Java News from Thursday, May 24, 2007

Novell has released Mono 1.2.4, an open source implementation of Microsoft's .NET framework that runs on Linux, Unix, Mac OS X, and Windows. "ASP.NET 2 is considered complete (with the exception of WebParts that are still missing). 1,000 new APIs have been implemented. Shared memory can now be disabled. There is a major ASP.NET performance boost, the beginning of C# 3.0, the new Mono.DataConvert class, many 2.0 Windows.Forms improvements, the start of 3.5 APIs (System.Core), COM support for Callable Wrappers, the 2.0 Socket API, and a Solaris/AMD-64 port. VB can now be used with ASP.NET."


Martin Jericho has released the Jericho HTML Parser 2.4, an open source (LGPL or Eclipse Public License) Java library for parsing, analyzing and modifying HTML that ignores any server-side code/markup or invalid HTML. It includes an HTML form analyzer. Version 2.4 fixes bugs and adds the EPL as an option.

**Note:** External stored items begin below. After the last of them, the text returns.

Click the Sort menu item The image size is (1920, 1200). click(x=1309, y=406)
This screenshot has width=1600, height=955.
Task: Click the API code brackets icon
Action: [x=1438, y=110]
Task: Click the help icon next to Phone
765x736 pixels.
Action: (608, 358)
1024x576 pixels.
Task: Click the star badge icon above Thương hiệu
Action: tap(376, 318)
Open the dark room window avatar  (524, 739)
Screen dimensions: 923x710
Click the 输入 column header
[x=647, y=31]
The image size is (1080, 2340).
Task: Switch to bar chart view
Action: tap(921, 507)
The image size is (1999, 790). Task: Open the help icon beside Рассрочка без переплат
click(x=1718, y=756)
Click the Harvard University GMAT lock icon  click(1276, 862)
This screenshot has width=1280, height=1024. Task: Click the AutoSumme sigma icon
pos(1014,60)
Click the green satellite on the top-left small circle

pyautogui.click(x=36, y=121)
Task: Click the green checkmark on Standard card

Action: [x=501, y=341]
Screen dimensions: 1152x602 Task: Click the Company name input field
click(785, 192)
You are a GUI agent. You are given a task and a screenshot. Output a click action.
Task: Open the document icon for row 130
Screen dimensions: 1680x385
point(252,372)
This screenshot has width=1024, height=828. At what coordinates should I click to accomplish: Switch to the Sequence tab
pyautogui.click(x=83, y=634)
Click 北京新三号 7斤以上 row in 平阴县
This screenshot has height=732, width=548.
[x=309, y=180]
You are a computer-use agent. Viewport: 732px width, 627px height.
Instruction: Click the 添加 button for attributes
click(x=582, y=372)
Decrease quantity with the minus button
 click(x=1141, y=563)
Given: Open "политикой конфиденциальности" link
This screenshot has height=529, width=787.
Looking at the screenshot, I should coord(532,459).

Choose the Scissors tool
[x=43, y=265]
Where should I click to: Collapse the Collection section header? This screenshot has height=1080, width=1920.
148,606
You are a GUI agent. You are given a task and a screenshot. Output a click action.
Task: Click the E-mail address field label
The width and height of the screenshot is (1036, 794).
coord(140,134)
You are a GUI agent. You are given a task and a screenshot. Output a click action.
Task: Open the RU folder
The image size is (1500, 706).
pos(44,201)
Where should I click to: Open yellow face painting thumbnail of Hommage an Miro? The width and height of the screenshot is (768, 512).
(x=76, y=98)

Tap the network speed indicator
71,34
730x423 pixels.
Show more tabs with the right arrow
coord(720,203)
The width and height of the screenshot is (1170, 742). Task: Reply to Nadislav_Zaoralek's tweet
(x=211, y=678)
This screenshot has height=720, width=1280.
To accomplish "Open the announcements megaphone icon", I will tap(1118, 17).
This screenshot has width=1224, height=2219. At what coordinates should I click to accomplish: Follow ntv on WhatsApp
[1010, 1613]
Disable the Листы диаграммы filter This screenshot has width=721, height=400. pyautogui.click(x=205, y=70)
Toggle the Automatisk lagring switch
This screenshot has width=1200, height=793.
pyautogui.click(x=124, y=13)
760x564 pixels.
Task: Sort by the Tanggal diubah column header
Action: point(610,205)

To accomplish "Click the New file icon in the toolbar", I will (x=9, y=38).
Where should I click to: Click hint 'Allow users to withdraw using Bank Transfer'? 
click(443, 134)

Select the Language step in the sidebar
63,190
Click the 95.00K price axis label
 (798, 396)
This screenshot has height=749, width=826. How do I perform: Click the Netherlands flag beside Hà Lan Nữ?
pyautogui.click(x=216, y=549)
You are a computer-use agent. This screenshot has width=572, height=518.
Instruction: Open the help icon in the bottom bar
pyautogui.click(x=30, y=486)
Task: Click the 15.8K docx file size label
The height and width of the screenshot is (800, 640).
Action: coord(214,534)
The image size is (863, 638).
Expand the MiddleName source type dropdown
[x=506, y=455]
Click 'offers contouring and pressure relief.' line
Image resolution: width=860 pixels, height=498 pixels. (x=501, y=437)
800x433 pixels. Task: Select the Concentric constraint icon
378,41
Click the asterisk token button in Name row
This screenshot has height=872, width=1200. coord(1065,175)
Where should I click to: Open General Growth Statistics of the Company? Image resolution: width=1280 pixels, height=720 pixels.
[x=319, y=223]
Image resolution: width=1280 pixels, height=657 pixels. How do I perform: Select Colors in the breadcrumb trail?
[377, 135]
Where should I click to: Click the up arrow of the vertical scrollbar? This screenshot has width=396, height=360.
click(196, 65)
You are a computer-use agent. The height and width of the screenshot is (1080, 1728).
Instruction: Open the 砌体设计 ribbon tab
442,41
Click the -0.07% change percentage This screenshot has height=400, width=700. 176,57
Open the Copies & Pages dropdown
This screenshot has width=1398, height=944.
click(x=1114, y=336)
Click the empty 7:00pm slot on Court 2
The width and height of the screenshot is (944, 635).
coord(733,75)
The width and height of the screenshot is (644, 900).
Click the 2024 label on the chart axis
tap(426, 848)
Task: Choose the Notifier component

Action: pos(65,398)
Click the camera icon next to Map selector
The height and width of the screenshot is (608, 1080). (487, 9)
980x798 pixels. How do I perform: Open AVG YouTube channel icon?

The Big Faceless Organization has released the Big Faceless PDF Library 2.8. This release replaces the viewer application and adds some minor API. The library costs $700 (more if you want support)s. The $1300 Extended Edition adds the AcroForms support, digital signatures, and the ability to import and edit and existing PDF documents.


Nathan Fiedler has released of JSwat 4.2, a graphical, stand-alone Java debugger built on top of the Java Platform Debugger Architecture. Features include breakpoints, source code viewing, single-stepping, watching variables, viewing stack frames, and printing variables. This release fixes bugs. Version 4.x is published under the Common Development and Distribution License (CDDL).


Julien Ponge has released IzPack 3.10.2, an open source tool for building cross-platform installers in Java. 3.10.2 fixes bugs. IzPack is published under the Apache License 2.0.


Diomidis Spinellis has released UMLGraph 4.8, an open source (BSD license) tool for declaratively specifying UML diagrams. UMLGraph uses text files that look vaguely like source code to specify how UML class and sequence diagrams are drawn. A doclet converts this into a Graphviz diagram that can be easily converted to Postscript, GIF, SVG, JPEG, etc. Version 4.8 can be run directly from the JAR file and supports piped output. Java 5 is required.


Atlassian has released version 3.7 of JIRA, a $1200-$4800 payware J2EE-based bug tracking and project management server application. 3.7 can now convert issues to sub-tasks and vice versa and offers more fine-grained permissions for deleting comments and attachments. I've been using Jira lately with Jaxen and Apache. It's a definite improvement over Bugzilla. I'm not sure it really does anything that Bugzilla doesn't do (at least not anything I use) but the user interface is about a hundred times cleaner.